What is being asked
For the records below, copy exactly the span that begins at the line containing "Manage Under Agency (108, 278)" and stops after the line containing "Kommentar-Feed (27, 1967)", minus any pictures.

Screenshot grounding data
━━━━

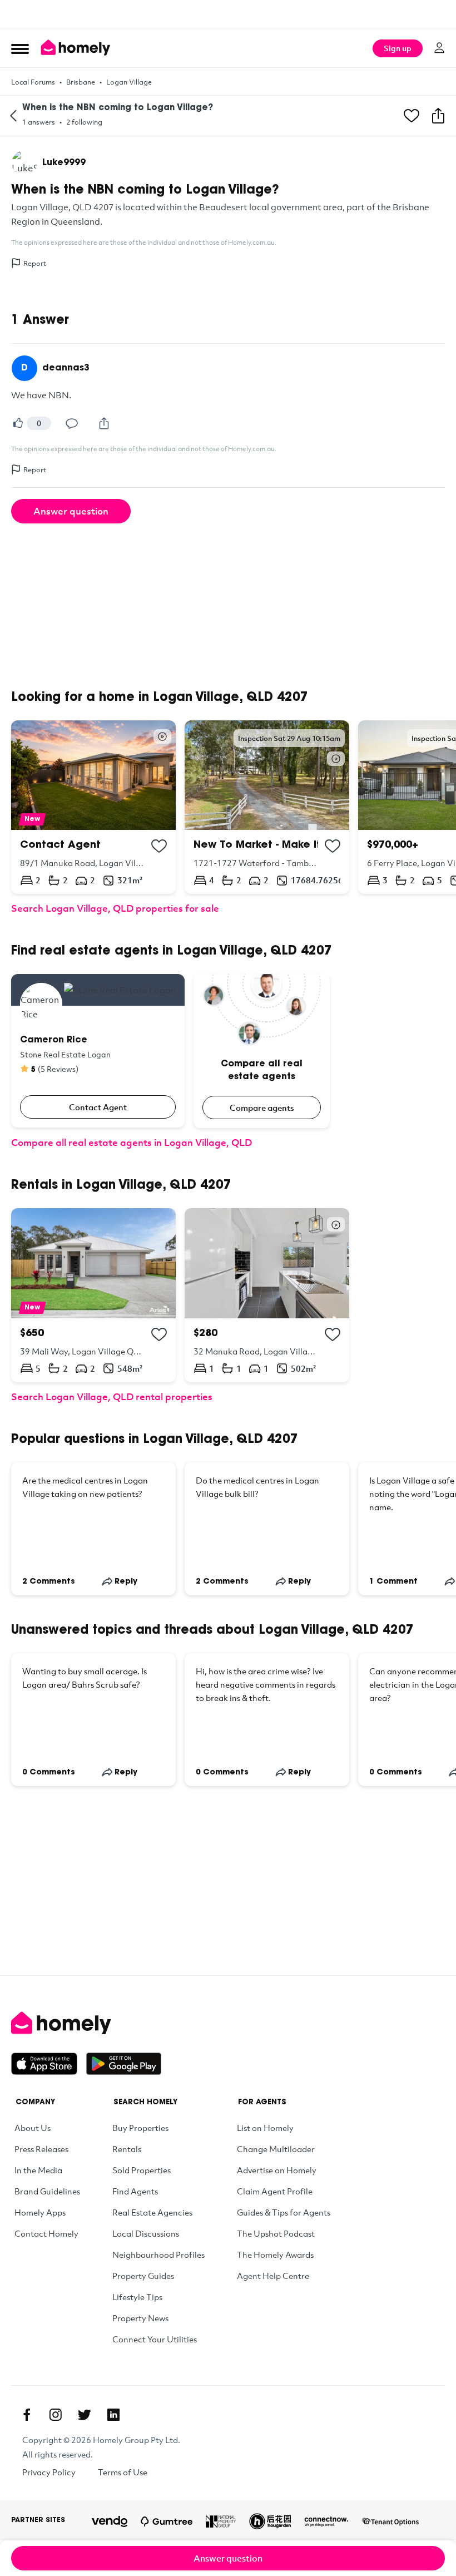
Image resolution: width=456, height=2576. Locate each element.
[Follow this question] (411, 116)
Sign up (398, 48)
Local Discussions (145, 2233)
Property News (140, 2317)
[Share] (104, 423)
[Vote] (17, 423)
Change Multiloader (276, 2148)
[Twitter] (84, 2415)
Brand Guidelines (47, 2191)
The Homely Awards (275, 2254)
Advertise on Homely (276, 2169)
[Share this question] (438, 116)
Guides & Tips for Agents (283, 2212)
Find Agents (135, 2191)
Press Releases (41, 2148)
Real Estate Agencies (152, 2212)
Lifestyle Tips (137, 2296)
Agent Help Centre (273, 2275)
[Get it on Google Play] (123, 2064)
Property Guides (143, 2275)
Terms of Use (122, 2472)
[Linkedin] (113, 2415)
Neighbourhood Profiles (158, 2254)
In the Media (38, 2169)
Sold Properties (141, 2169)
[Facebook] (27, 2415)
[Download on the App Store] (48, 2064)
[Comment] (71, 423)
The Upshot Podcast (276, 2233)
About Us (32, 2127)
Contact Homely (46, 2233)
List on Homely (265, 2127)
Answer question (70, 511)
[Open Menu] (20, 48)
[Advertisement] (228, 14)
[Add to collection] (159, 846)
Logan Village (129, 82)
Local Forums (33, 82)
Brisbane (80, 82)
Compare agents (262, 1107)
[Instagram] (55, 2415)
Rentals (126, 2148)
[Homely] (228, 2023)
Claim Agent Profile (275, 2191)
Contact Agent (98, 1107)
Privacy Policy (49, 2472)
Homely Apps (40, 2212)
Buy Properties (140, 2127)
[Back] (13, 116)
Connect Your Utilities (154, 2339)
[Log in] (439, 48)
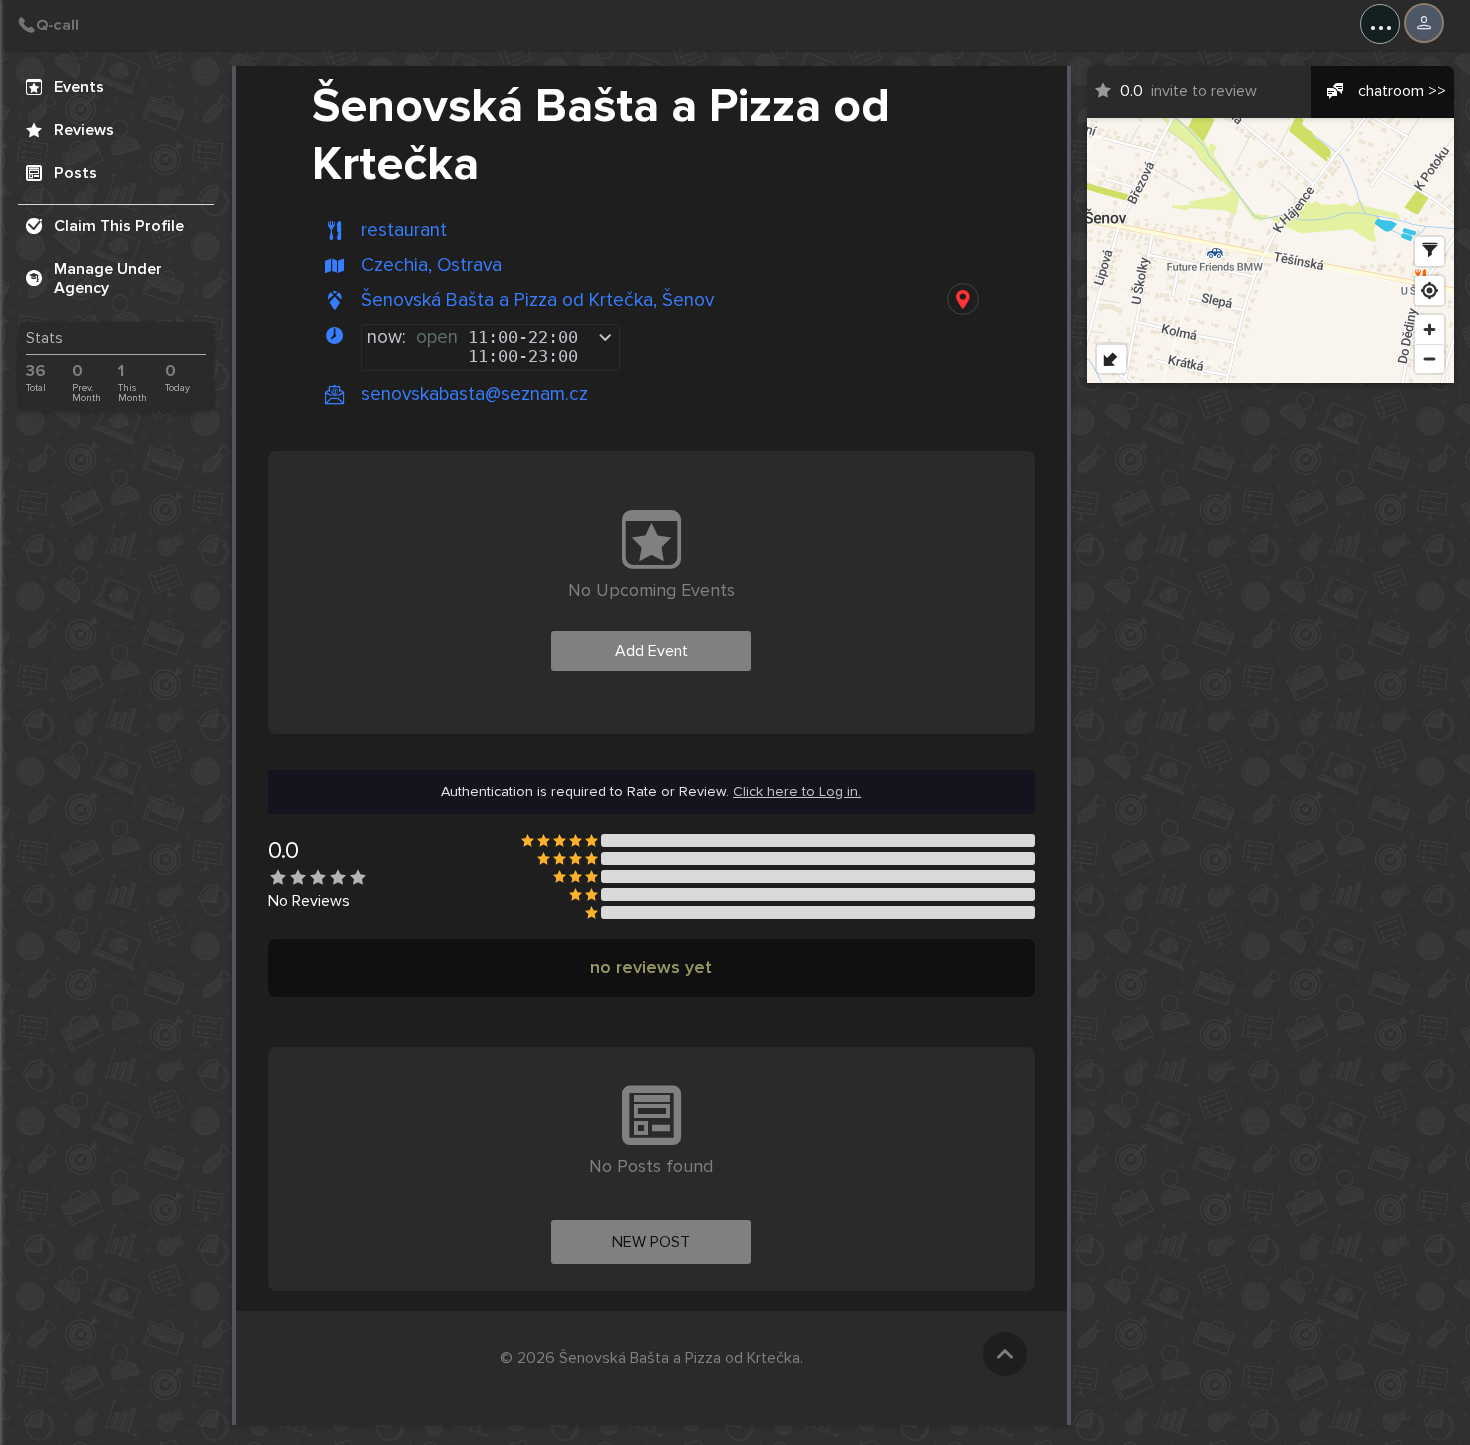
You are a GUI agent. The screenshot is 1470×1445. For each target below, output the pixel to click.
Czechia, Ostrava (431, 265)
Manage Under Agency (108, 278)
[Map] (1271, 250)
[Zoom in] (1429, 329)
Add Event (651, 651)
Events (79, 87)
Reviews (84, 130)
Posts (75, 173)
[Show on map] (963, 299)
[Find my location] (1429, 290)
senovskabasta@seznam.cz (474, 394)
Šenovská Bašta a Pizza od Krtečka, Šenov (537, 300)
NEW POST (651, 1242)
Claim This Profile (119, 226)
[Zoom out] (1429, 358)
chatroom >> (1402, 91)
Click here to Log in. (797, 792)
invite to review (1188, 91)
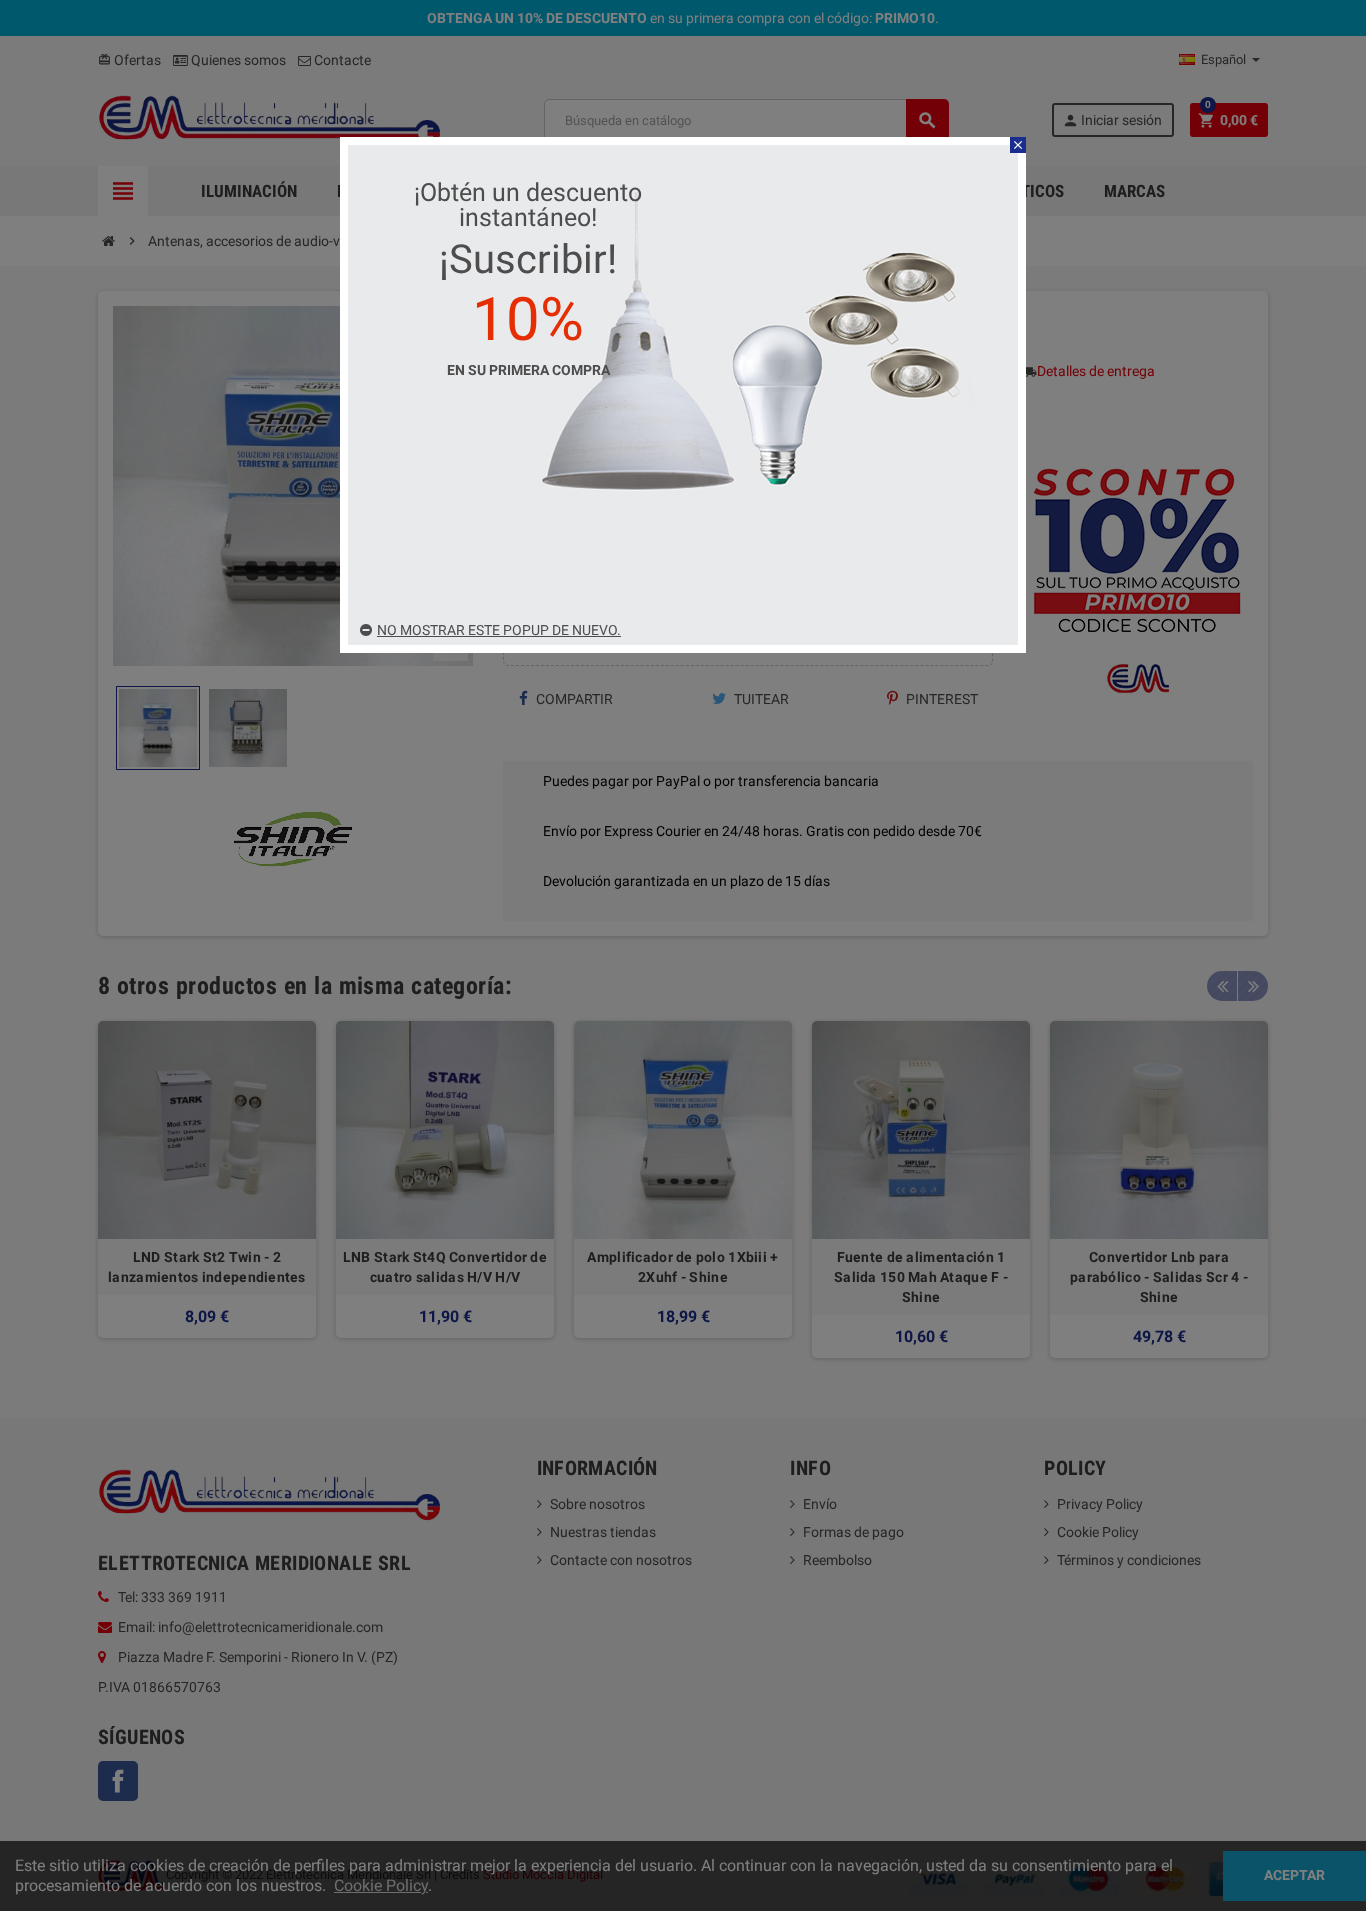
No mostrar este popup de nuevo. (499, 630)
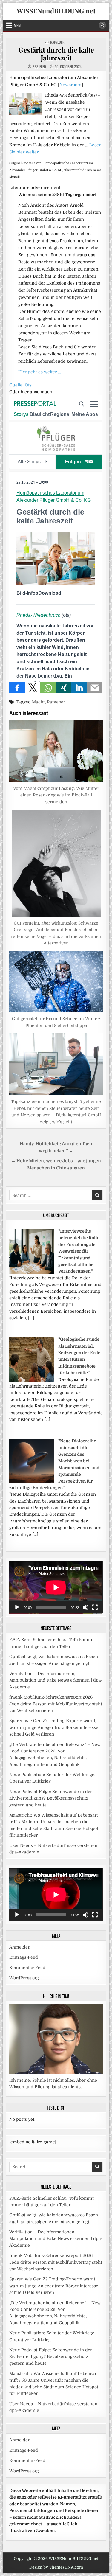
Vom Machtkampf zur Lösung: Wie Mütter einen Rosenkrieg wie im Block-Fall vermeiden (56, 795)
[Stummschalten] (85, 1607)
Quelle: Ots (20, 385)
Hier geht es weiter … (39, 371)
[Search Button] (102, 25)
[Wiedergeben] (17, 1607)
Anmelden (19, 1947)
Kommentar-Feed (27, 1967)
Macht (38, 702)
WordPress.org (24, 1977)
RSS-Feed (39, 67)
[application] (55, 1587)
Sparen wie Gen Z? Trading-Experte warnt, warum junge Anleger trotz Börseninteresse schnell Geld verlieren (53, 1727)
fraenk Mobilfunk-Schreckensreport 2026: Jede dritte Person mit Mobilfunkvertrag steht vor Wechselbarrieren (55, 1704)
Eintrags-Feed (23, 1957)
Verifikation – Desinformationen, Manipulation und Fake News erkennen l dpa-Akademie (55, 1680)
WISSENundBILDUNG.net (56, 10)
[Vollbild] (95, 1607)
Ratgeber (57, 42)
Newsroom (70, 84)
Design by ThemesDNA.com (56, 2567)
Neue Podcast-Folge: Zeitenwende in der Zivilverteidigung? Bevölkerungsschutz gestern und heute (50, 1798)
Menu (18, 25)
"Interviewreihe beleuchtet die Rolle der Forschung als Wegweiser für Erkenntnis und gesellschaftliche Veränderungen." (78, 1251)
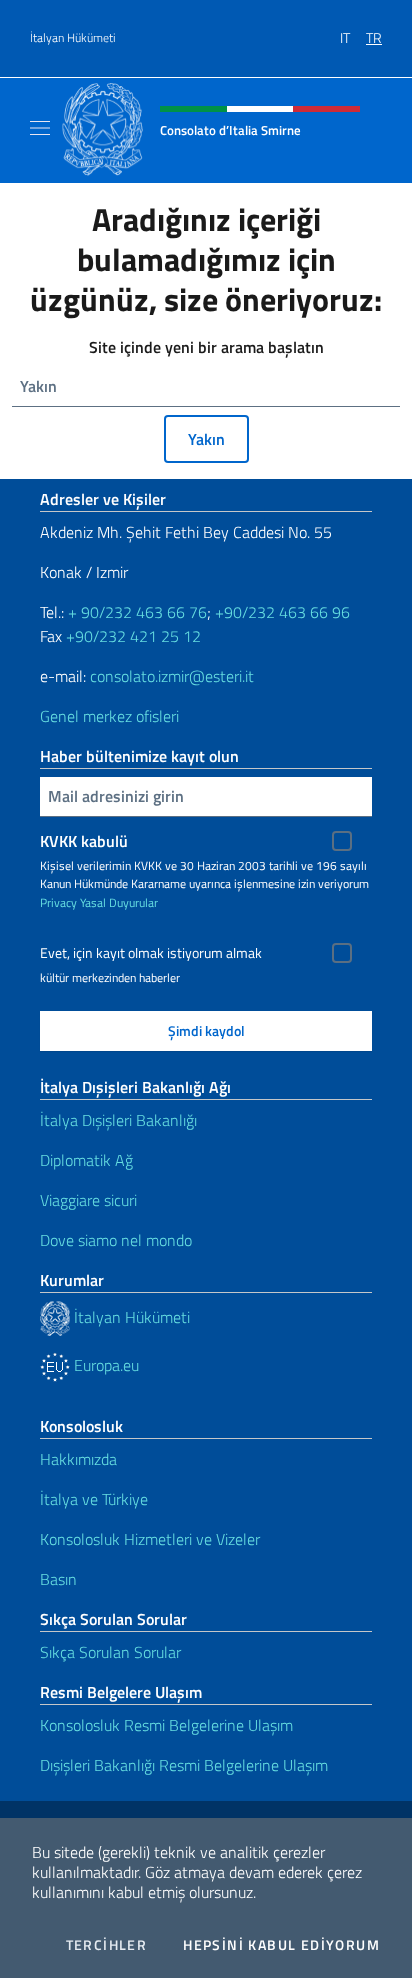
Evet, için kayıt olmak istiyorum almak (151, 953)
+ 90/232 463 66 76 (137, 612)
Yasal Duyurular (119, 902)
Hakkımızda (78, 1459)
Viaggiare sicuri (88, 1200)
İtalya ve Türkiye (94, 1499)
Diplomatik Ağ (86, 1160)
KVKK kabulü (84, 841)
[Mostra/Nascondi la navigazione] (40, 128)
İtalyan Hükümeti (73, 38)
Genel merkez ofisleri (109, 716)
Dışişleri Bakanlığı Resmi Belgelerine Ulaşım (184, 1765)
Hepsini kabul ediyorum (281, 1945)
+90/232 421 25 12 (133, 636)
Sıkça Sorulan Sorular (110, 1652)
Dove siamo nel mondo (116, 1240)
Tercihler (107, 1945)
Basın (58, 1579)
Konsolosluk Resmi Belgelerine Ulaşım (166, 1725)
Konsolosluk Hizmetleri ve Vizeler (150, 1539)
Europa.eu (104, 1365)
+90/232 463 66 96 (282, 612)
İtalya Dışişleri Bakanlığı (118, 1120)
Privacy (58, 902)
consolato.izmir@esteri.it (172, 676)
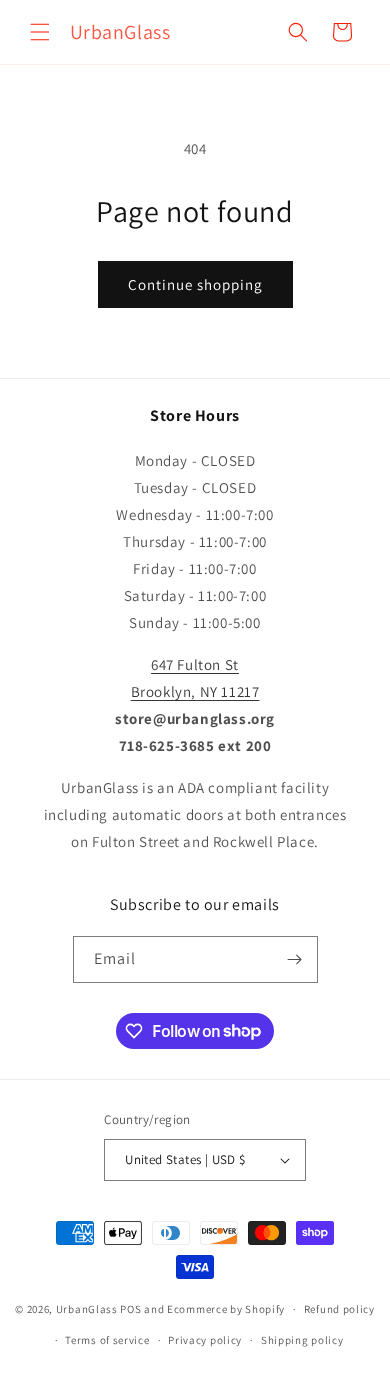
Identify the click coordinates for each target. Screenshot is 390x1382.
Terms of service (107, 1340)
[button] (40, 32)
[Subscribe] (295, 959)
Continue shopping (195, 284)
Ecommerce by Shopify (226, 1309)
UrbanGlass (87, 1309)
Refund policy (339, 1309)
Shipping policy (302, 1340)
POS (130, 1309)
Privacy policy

━━━━

Exercise solution
Manage Under Agency (108, 278)
[Map] (1271, 250)
[Zoom in] (1429, 329)
Add Event (651, 651)
Events (79, 87)
Reviews (84, 130)
Posts (75, 173)
[Show on map] (963, 299)
[Find my location] (1429, 290)
senovskabasta@seznam.cz (474, 394)
Šenovská Bašta a Pizza od Krtečka, Šenov (537, 300)
NEW POST (651, 1242)
Claim This Profile (119, 226)
[Zoom out] (1429, 358)
chatroom >> (1402, 91)
Click here to Log in. (797, 792)
invite to review (1188, 91)
No mostrar este popup de nuevo. (499, 630)
Vom Machtkampf zur Lösung: Wie Mütter einen Rosenkrieg wie im Block-Fall vermeiden (56, 795)
[Stummschalten] (85, 1607)
Quelle: Ots (20, 385)
Hier geht es weiter … (39, 371)
[Search Button] (102, 25)
[Wiedergeben] (17, 1607)
Anmelden (19, 1947)
Kommentar-Feed (27, 1967)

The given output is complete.